THE Tasmanian Parliament will formally apologise to victims of forced adoptions by the end of the year.
Premier Lara Giddings said some “complexities” still had to be worked out, but she did not believe it would expose taxpayers to the threat of compensation.
Western Australia was the first state to apologise in 2010 and was followed by South Australia last month.

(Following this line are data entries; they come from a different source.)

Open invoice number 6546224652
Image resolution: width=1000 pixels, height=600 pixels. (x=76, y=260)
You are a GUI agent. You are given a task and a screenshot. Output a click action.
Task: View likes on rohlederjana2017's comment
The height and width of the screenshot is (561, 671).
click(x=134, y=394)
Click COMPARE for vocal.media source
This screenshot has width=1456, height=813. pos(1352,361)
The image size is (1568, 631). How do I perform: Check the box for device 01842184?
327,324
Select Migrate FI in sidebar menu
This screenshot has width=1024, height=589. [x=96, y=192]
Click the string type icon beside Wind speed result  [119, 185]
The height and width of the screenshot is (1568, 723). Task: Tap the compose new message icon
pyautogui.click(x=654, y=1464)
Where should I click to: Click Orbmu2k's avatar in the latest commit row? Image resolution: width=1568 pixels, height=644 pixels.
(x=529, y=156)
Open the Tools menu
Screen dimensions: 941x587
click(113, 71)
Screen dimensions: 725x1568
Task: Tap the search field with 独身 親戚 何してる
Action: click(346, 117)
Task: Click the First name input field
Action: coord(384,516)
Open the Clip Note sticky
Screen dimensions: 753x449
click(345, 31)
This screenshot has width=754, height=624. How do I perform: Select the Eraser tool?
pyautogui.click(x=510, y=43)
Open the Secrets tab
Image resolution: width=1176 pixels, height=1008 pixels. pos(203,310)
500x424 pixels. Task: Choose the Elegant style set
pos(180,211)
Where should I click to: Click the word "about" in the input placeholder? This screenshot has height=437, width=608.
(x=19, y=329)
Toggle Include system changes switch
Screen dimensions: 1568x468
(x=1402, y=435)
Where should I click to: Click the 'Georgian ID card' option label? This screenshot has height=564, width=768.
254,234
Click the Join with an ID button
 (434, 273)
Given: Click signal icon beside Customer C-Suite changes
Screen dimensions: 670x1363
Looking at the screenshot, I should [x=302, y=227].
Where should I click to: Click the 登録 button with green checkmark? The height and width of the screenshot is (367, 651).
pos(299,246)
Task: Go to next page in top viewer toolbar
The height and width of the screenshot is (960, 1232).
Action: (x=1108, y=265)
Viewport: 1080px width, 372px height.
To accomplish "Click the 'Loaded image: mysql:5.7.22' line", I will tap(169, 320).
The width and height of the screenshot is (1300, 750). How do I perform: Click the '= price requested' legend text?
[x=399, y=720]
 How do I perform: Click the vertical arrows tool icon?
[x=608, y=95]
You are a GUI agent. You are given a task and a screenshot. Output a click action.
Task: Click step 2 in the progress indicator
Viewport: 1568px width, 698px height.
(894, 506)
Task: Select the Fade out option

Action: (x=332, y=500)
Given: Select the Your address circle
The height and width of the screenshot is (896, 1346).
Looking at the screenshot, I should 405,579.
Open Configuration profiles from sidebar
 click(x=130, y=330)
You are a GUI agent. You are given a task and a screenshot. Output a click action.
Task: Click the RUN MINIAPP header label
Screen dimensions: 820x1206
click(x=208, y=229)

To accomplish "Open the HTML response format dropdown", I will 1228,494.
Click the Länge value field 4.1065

“The South Australian government has pursued this issue and we believe we can apologise and any other issues that come out of that we can work through,” Ms Giddings said yesterday.
Forced adoptions happened from the 1950s until the 1980s and it is estimated about 3000 occurred in Tasmania.
Ms Giddings said an apology would be “a very symbolic and significant move forward”.
“I hope that does help to heal that pain.”
She also indicated the apology may be supported by funding for counselling services.
She made the commitment during her address to the Tasmanian Labor conference in Hobart yesterday.
In her speech she emphasised the government’s focus on turning around the state’s unemployment rate which she said was too high.
“It is jobs that stand at the centre of what we are doing now, and it is jobs that determine what we will do in the future,” Ms Giddings told the party faithful.
She said the minority government had magnified the difficulty of governing the state, but it was better than handing power to the Liberal Party.
“It might have been easier, but it would not have been better. Nor would it have been the right thing to do for Tasmania.”
Speaking afterwards, Ms Giddings denied the announcements about major social reforms were designed to distract from the state’s economic woes.
“Things happen at the right time for the right reason,” she said.
This story Administrator ready to work first appeared on Nanjing Night Net.